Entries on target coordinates
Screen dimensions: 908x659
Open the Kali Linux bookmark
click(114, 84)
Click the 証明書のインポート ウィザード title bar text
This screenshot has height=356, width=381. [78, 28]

WRITTEN INSTRUCTION: Reproduce each of the items above verbatim, without altering any word or symbol.

TASK ANSWER:
Screen dimensions: 908x659
Open the Kali Linux bookmark
click(114, 84)
Click the 証明書のインポート ウィザード title bar text
This screenshot has height=356, width=381. [78, 28]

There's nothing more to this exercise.